Vamos con el fondo. Lo primero a destacar es que esto no es un Doctor Extraño en femenino ni un cómic de superhéroes al uso. No vamos a tener un previo en el que se nos cuente el origen del personaje, ni su pasado remoto o reciente ni sus parentescos. No. Vamos a entrar directamente en la acción con una Wanda Maximoff que quiere dejar atrás su pasado como Vengadora, –aunque todo aquel que la conoce la conoce precisamente por la pertenencia a dicho grupo– y su campo de acción va a ser el folclore, la mitología y la magia.

Wanda “percibe” que algo va mal y no es magia, sino brujería. Puede levitar, teletransportarse… “a menudo llaman a mis hechizos magia caótica… pero en realidad están muy alejados del caos: su poder e intensidad están relacionados con la energía de la tierra y  la femineidad”…”se denomina brujería”.

Para intentar arreglar esa cosa que va mal, que no sabe qué es pero lo siente, viajará por todo el mundo (Irlanda, Grecia, España,…) allá donde note que debe estar, acompañada por el fantasma de Ágatha, su mentora, a la que ella misma mató (y no se nos explica cómo ni por qué, aunque parece ser que fue un accidente).

Hay quien ha comparado La Bruja Escarlata: La senda de las brujas con Hellblazer, pero yo no diría tanto. (John Constantine es y será, en mi opinión, el mago/hechicero más mejor de los cómics, sí, por encima del Doctor Extraño). Es más algo tipo Expediente-X. Wanda irá “resolviendo los misterios” de la semana como si se tratara del “monstruo de la semana” y no será hasta el final cuando descubra que todo está relacionado con…

En este tomo de la Colección 100% Marvel tenemos una buena historia brujeril-detectivesca, porque en el fondo, lo que Wanda quiere es descubrir qué o quién está tras ese desorden, ese, desequilibrio en la fuerza, y para eso irá tirando del hilo que solo ella ve y del que nosotros tenemos que fiarnos. Aunque a la vez también es una historia de redención. La hechicera carga con una culpa de la que no puede deshacerse pero quiere avanzar, dejar atrás el pasado, y hacer el bien.

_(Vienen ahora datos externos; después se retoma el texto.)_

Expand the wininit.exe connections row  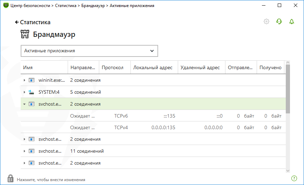[25, 80]
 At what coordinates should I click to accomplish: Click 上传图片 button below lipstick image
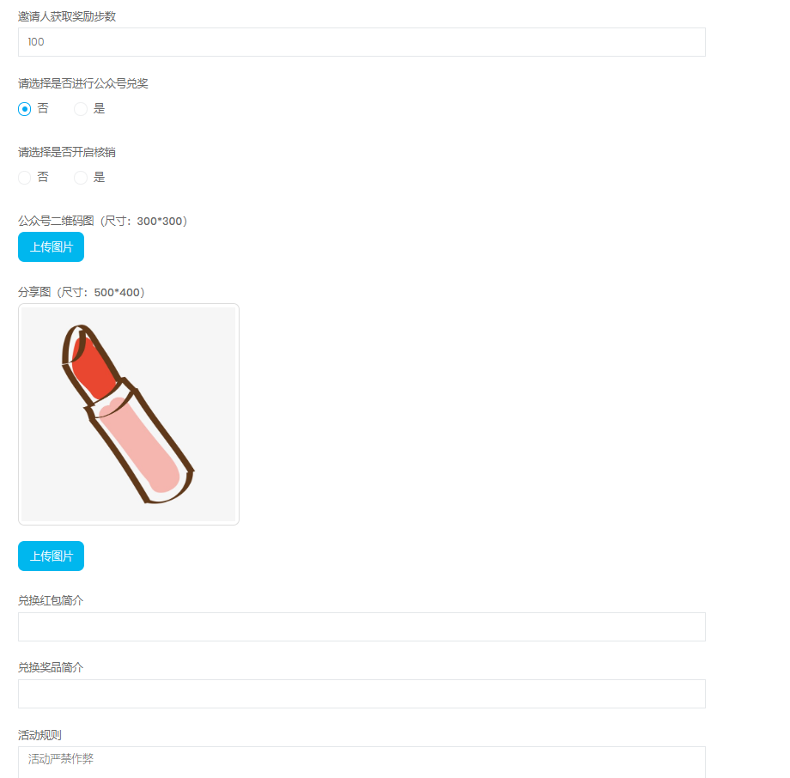[51, 556]
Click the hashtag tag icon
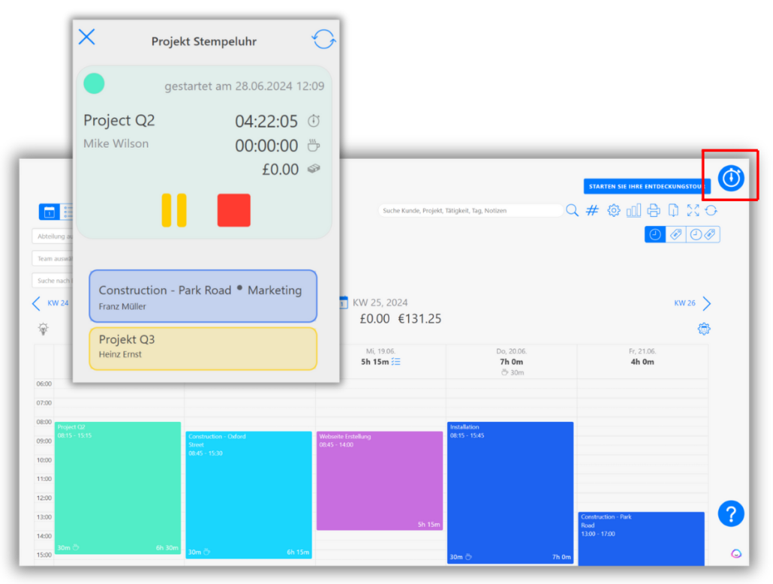This screenshot has width=773, height=584. [592, 211]
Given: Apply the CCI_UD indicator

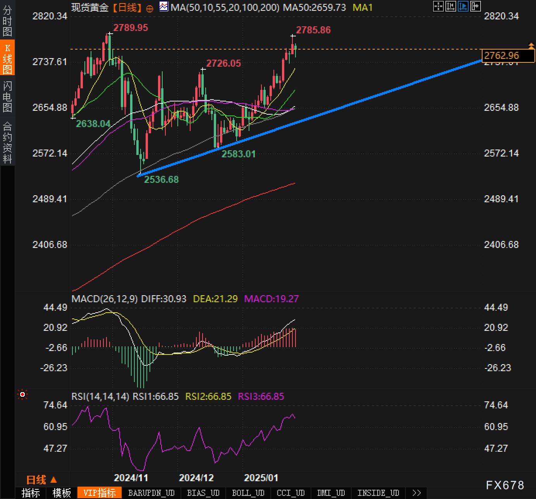Looking at the screenshot, I should [290, 493].
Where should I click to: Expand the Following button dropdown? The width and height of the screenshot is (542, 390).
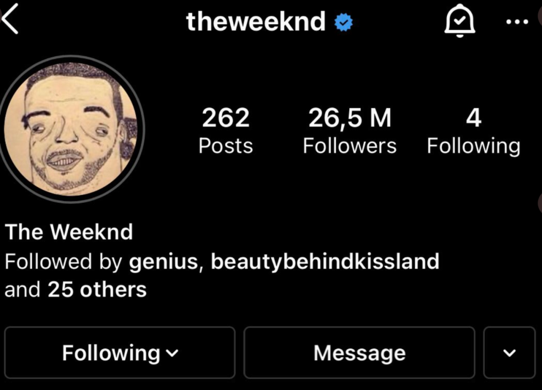coord(120,353)
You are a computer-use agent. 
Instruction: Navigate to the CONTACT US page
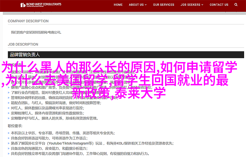tap(219, 5)
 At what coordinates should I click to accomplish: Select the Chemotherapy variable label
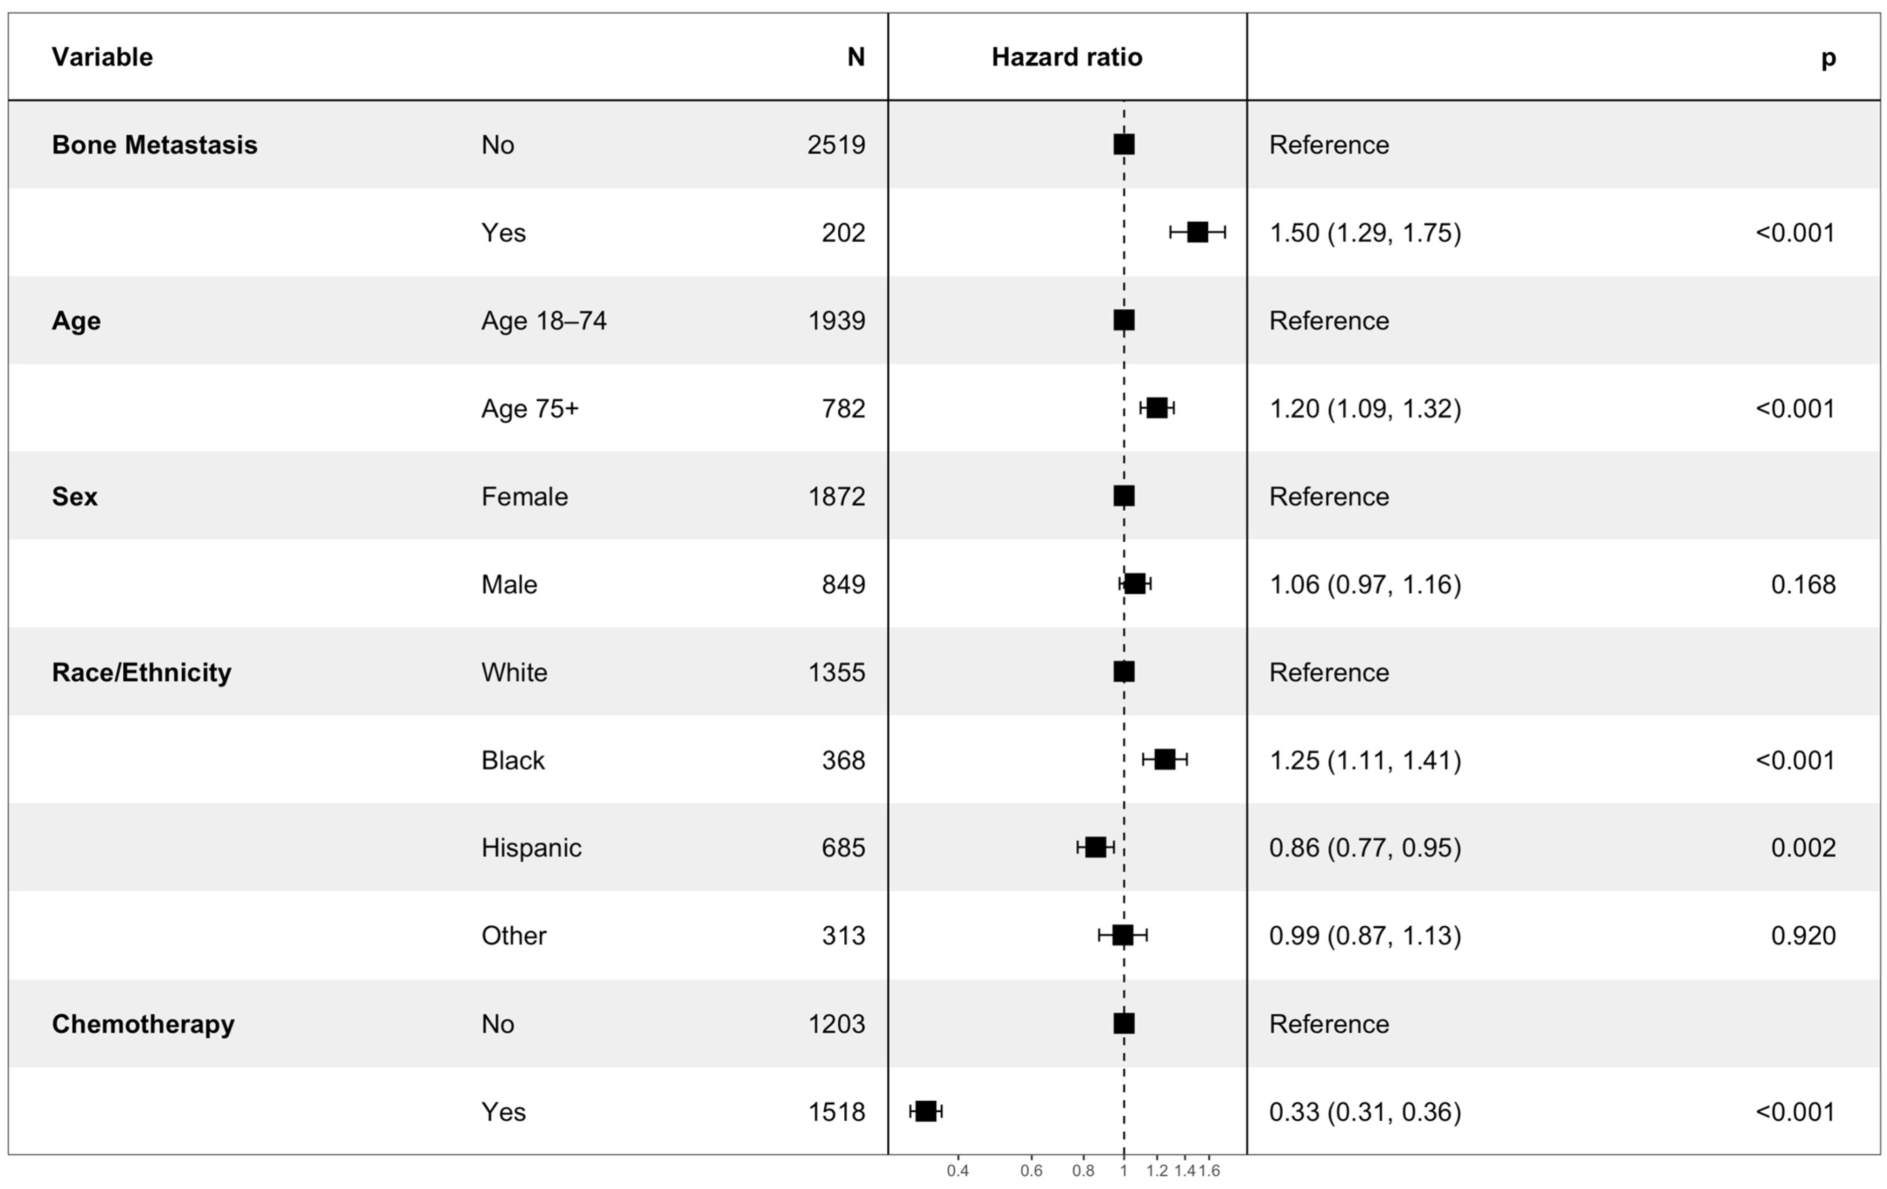tap(143, 1024)
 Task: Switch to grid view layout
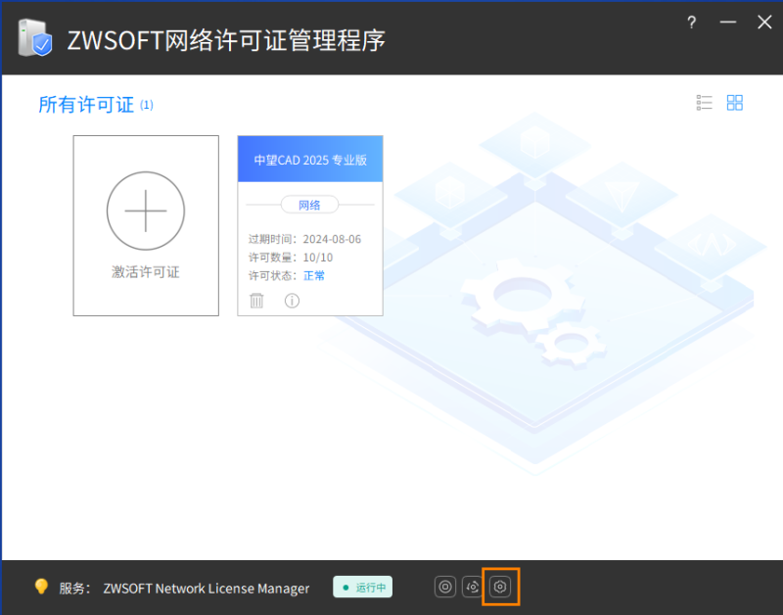point(735,103)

No voy a entrar a hablar de lo que se entiende por bruja pues, en el prólogo ya se ocupan de ello (la partera medieval, mendiga, libertina, curandera, esposa desobediente,… todas aquellas mujeres que en la Edad Media se salían de la norma e incitaban a otras a salirse también) ni de que si Wanda es feminista y representa a las mujeres… No me voy a meter en esos jardines. Este es un cómic para pasar un buen rato sin tener que preocuparnos de mayores análisis.

Para acabar quiero añadir que creo que podría decirse que este cómic es lo que en el cine viene a ser un sleeper. Algo que parece poca cosa pero que gracias al boca a boca y sin una campaña de promoción brutal consigue gran éxito de taquilla e incluso algún Oscar. Un tapado a la espera de que todos lo descubramos. Y eso es lo que me gustaría conseguir: que lo descubráis.

He disfrutado muchísimo de su lectura, tanto a nivel gráfico como argumental. No importa que no se conozca el personaje. Este puede ser un buen tomo inicial para empezar a conocerlo.